Daniel Tirone, a political science professor at LSU, said that these situations have a “tendency to diffuse.”

“I can see, particularly depending upon future orientations of Louisiana politics, that at some point in time, someone may suggest to the Louisiana Board of Regents that it might be time to review tenure and maybe implement some of these changes as they were implemented in Georgia,” Tirone said.

Florida

In November 2021, three University of Florida professors filed a lawsuit against the university claiming the university was violating their First Amendment rights.

UF denied professors Daniel Smith, Sharon Austin and Michael McDonald’s request to act as expert witnesses in a voting rights case on the grounds that doing so was “adverse to UF’s interests.” The lawsuit in question is against Florida Gov. Ron Desantis’ administration.

While UF has reversed its original decision and is creating a task force made up of professors that will review the process of making requests to the university’s conflict of interest office, the trio of professors is continuing with its lawsuit against the university.

Brian Cahill, a psychology professor at UF and a representative of the university’s union, said that he was concerned about the political nature of the situation. Cahill also acts as an expert witness, usually in criminal cases.

“The ability of the state or a political ideology to come in and say, ‘well, because I don't like what you're saying, You can't do that,’ that is absurd,” he said.

As the three professors involved in the voting rights suit grabbed the nation’s attention, more UF professors came forward alleging that they had similarly been denied permission to participate in legal cases that were against the state’s interests.

Last year, four UF law professors were denied permission to participate in a case challenging a new felons voting law. In August 2021, a UF medical school professor was denied permission to participate in a case challenging the state’s ban on mask mandates.

Kenneth Nunn, one of the law professors, said he was denied permission to sign an amicus or “friend of the court” brief. The case dealt with Florida amendment four, which gave formerly disenfranchised persons who were convicted of felonies the opportunity to vote. The amendment passed in referendum but was challenged by the state.

Nunn said that in this situation, the court is seeking experts who have an opinion about the law, the facts or some aspect of the case that the judges of the court think will be useful to the court to consider. He was ultimately allowed to file the brief as long as he did not indicate he had any affiliation with the University of Florida.

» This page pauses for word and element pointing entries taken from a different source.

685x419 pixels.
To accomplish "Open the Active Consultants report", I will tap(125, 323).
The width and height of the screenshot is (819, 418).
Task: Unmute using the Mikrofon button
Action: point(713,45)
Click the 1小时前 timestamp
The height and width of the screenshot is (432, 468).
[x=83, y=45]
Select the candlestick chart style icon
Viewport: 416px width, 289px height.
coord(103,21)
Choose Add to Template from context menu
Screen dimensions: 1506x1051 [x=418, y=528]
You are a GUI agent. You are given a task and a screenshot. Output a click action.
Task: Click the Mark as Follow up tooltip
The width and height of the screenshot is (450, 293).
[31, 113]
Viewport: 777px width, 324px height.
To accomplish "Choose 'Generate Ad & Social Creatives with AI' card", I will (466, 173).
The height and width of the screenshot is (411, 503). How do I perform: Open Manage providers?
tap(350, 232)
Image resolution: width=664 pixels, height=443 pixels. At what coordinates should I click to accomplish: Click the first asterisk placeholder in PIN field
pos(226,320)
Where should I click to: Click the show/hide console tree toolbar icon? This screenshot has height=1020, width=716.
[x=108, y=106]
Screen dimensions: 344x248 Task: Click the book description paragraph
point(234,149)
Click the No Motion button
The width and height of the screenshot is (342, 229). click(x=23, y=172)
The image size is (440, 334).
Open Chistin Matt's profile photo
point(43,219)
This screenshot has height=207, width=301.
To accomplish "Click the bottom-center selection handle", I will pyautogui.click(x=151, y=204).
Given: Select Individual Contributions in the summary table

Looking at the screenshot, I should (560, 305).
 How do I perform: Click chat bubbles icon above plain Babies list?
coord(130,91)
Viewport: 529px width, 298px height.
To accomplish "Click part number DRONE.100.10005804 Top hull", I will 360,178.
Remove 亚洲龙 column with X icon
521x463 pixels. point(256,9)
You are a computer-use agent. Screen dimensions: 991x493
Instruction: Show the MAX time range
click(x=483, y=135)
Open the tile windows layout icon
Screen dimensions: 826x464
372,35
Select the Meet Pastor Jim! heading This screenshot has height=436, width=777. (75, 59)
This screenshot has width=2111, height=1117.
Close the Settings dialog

Nunn said situations like this pose serious threats to academic speech.

“One of the things that we should have the ability to do is share knowledge with the world,” Nunn said. “That’s why we do the research, that’s why we study as in a way that we do so we can develop knowledge and information and then hopefully share that with people who are a broader audience than just the people who happen to be in our class on a given day.”

Cahill pointed out that faculty members at the law school and the medical school at UF are not union members. “The fact that our academic freedom is being threatened, having a union to fight for us is crucially important,” he said.